В этой короткой повести немало описательности. Но узловые моменты повествования — это напряженные диалоги протагонистов. Собственно, таких сцен три: разговор герцога и юноши, ночная беседа герцогской четы, когда герцогиня вырывает ласками и жалобами у мужа чужую тайну, наконец короткий разговор герцогини и кастелянши. Здесь характеры персонажей раскрываются лучше всего. Честный и прямодушный герцог, коварная, обольстительная и злая герцогиня, остро чувствующая, готовая к страданиям и не очень верящая в счастье кастелянша, несколько слабохарактерный, нерешительный любовник. В этих сценах характеры персонажей именно раскрываются. Но не эволюционируют. Для их развития, для психологических переломов и трансформаций в нашей повести (как и вообще в лэ) слишком мало места. Перед нами не долгая жизнь героев, а короткий миг их бытия.

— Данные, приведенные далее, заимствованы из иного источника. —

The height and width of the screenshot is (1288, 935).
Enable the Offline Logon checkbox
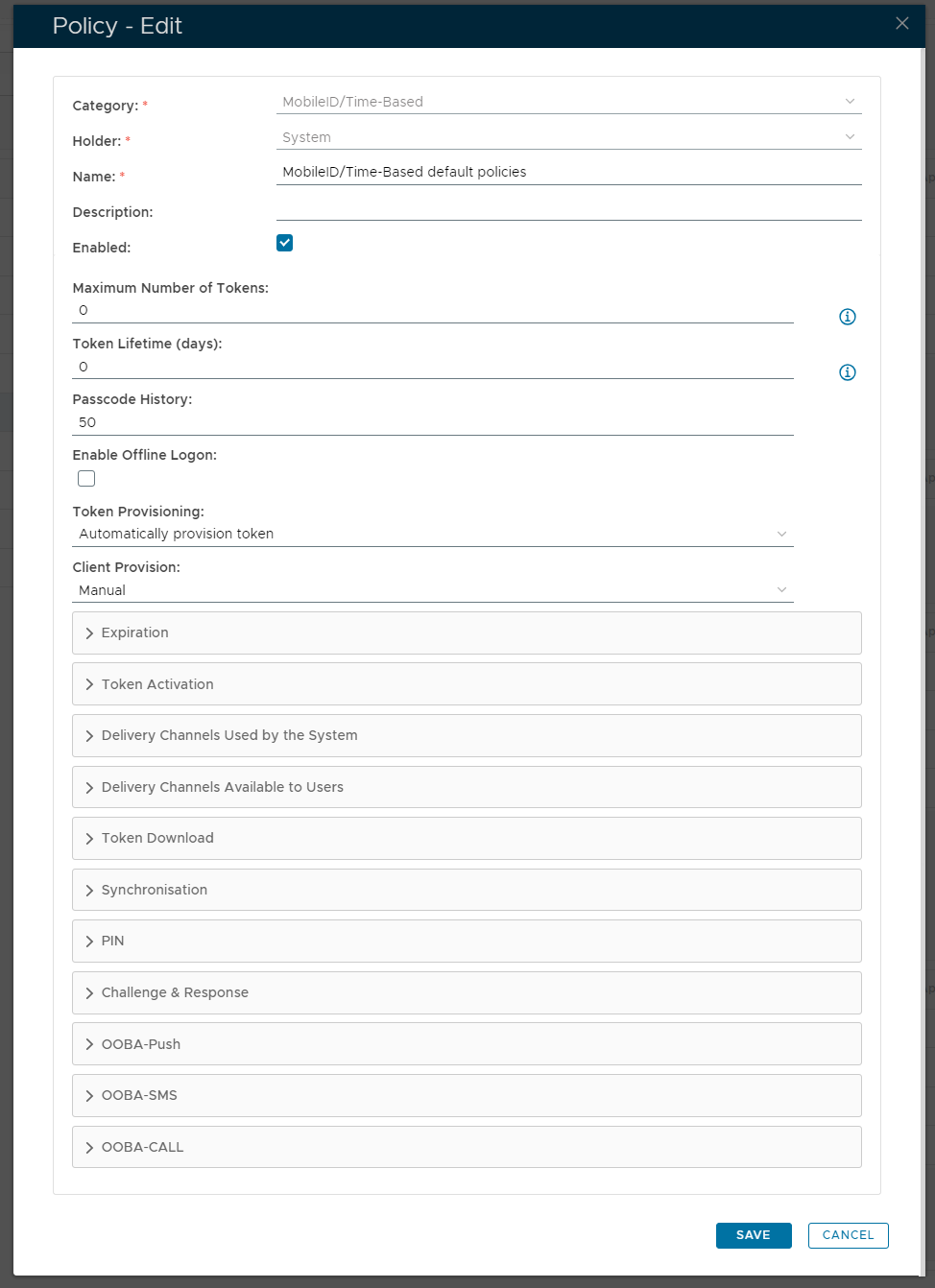click(86, 478)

Показательно также, что в повести не разработан образ обманутого мужа, хотя предполагается, что таковой существует. Герои тщательно скрывают свои отношения, но это никак не мотивировано — ни сюжетно, ни психологически. Трагическая развязка продиктована, конечно, злым коварством герцогини, но, в конце концов, является результатом недоразумения: проверь героиня слова своей мнимой соперницы — и все персонажи остались бы живы, даже, быть может, счастливы. Но такова концепция автора: в этом мире зло очень часто сильнее добра, хотя за причиненное страдание и следует обычно расплата.
С атмосферой тотального зла и насилия сталкиваемся мы в анонимном стихотворном романе «Роберт Дьявол». Это произведение нередко относят и к первой половине века, хотя некоторые данные указывают на его более позднее происхождение. Не будем, однако, вдаваться в вопросы хронологии, подчеркнем лишь, что во второй половине века роман этот был весьма популярен, ибо вполне отвечал вкусам эпохи.
Роман о Роберте Дьяволе следует отнести к числу сочинений псевдоисторических. В его герое не без основания видят переосмысление облика нормандского герцога Роберта I (ум. 1035), отца Вильгельма Завоевателя. Отличавшийся буйным нравом, то необдуманно щедрый, то утонченно жестокий, Роберт I жил в обстановке анархической феодальной вольницы и рано стал героем местных легенд. Совершенно очевидно, что они бытовали уже в конце XI в.; не исключено также, что жизнь этого сумасбродного феодала стала темой несохранившейся жесты. В рыцарском романе о Роберте несомненно просматриваются отзвуки жест не-роландовского цикла. Вообще, следует отметить, что к середине XIII в. интерес к национальному прошлому заметно усилился, отразившись и в романе. Причем из эпических сказаний для романной обработки выбирались сюжеты, как правило, не высокого героического накала, а те, в которых наиболее ярко и выпукло отразились мрачные стороны феодальной действительности с ее кровавыми междоусобными сварами, отталкивающей жестокостью, подлым предательством, вообще разгулом необузданных страстей и не менее экстатичным покаянием.